The year is 2074. International conglomerates have largely succeeded in concentrating the wealth of the world, and much of the population of Earth has been forced to resort to subsistence farming beside the chemical swamps and ruined coastlines of the old world. On the reshaped shore of the Pacific, a city first founded as a research station and model city has swollen to a population of 20 million: Cyber City. Even a single square meter of land can be licensed from the Cyber City Zoning Board and declared a subsidiary corporation with the same legal status as a sovereign nation, and the militarized and mechanized Cyber City Police Department maintain only a tenuous grasp on order as they navigate the web of conflicting laws and enmeshed national boundaries.
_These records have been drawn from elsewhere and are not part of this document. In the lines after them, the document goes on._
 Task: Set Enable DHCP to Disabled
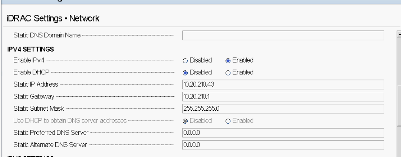point(185,72)
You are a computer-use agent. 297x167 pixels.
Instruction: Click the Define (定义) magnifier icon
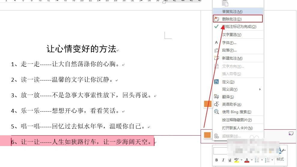point(216,82)
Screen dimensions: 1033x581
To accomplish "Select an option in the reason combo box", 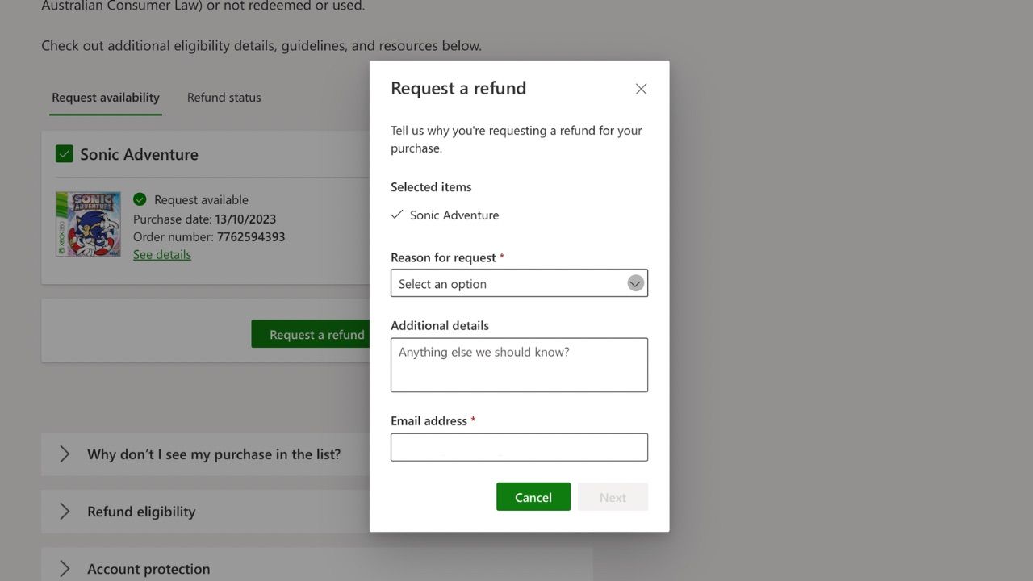I will click(519, 283).
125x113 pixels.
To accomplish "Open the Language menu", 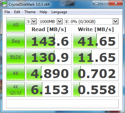I will pyautogui.click(x=59, y=12).
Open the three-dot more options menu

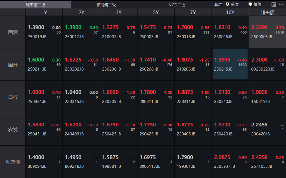click(281, 4)
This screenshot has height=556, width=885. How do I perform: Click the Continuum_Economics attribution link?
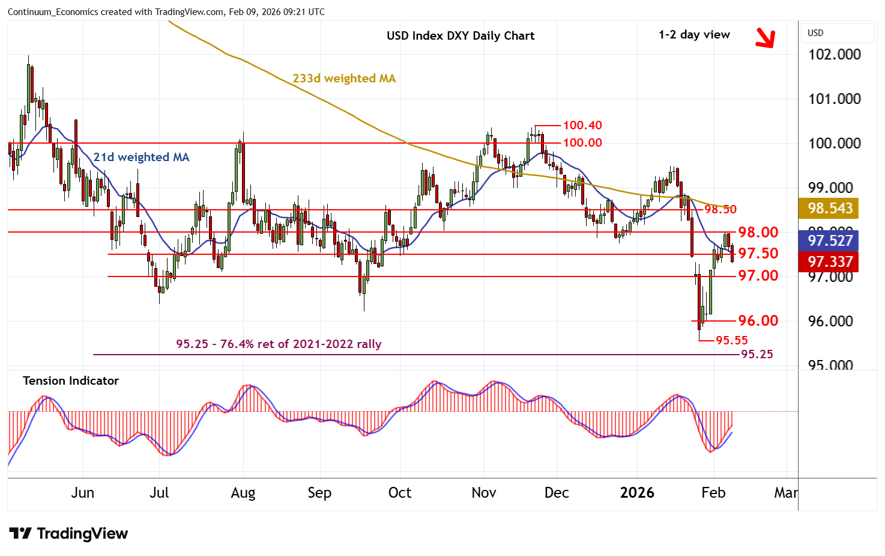point(54,11)
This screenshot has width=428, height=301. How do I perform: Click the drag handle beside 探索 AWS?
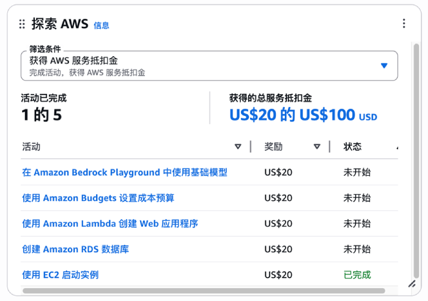(22, 24)
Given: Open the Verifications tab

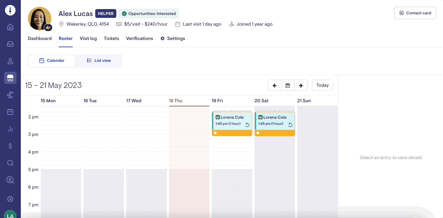Looking at the screenshot, I should [x=139, y=38].
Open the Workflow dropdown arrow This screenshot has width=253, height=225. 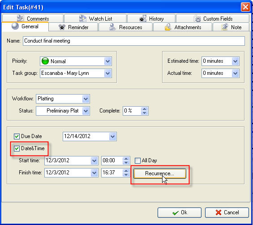click(x=86, y=99)
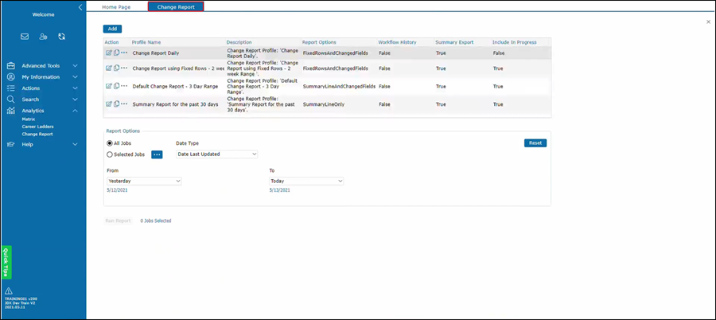Click the Add button
716x320 pixels.
pos(113,29)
Above (or some would say beneath) it all stand the Syndicates, shadowy criminal organizations that wield power to rival the Congloms. In Cyber City, the most powerful of these is the Tetrad, a shaky alliance of the remnants of the Sicilian Mafia, the Yakuza, the Triad, and the Russian Bratva. Though they may dispense justice as often as they undermine it, they are primarily motivated by profit, and Cyber City represents an unprecedented array of profitable opportunities for those with more firepower than scruples. The Syndicates routinely infiltrate the physical and virtual territories of Congloms, governments, religious institutions, and even other Syndicates, thereby stealing, planting, or destroying various objects, data, and people of value.

The player of Cyber City: Syndicates walks into this web of espionage and theft as a newly-appointed Operations Overseer for WARAC (the Williams Asset Retrieval Assessment Corporation, one of the Tetrad’s many corporate fronts). The player collects Operatives and Equipment represented by digital cards, select teams of five Operatives from that collection best suited to randomly-generated missions, and guides those Operatives through operations via a turn-based tactics-style grid. Violence between Operatives and security forces is always expected, and plays out mostly via gunplay mechanics utilizing Energy, Ballistic, and Nano weaponry. Slicers often accompany Heavies to inflict virtual violence on the target’s data and Drones, and rare Psychers can inflict mental violence, sending enemies into a panic.

Menu elements will be exploded around the player (the OpOv is conducting each Operation from a highly-optimized virtual command center, after all), and risky real-time mini-games can add to (or detract from) an Operative’s rolls. Head-to-head multiplayer between rival Syndicates is possible, but planned for a later version, as are digital booster packs and additional target maps and organizations.